Starting at the line that contains "At what coordinates" and ending with the line that contains "tap(822, 154)", swap "Chelsea FC" for "Arsenal FC" and write those lines out again with nothing else changed.

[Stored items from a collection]
-*-
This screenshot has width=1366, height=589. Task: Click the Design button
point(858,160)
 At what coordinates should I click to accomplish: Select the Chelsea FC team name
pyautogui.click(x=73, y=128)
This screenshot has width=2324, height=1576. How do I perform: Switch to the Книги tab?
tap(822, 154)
-*-
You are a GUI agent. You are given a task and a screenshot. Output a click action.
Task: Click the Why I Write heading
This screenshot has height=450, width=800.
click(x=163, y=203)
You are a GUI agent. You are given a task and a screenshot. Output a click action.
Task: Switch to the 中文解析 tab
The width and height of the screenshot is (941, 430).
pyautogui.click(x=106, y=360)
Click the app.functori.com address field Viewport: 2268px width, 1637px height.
-*-
- _THE OUTPUT_:
 At what coordinates should I click to accomplish: Select the Arsenal FC team name
pyautogui.click(x=73, y=128)
This screenshot has width=2324, height=1576. How do I perform: Switch to the Книги tab?
tap(822, 154)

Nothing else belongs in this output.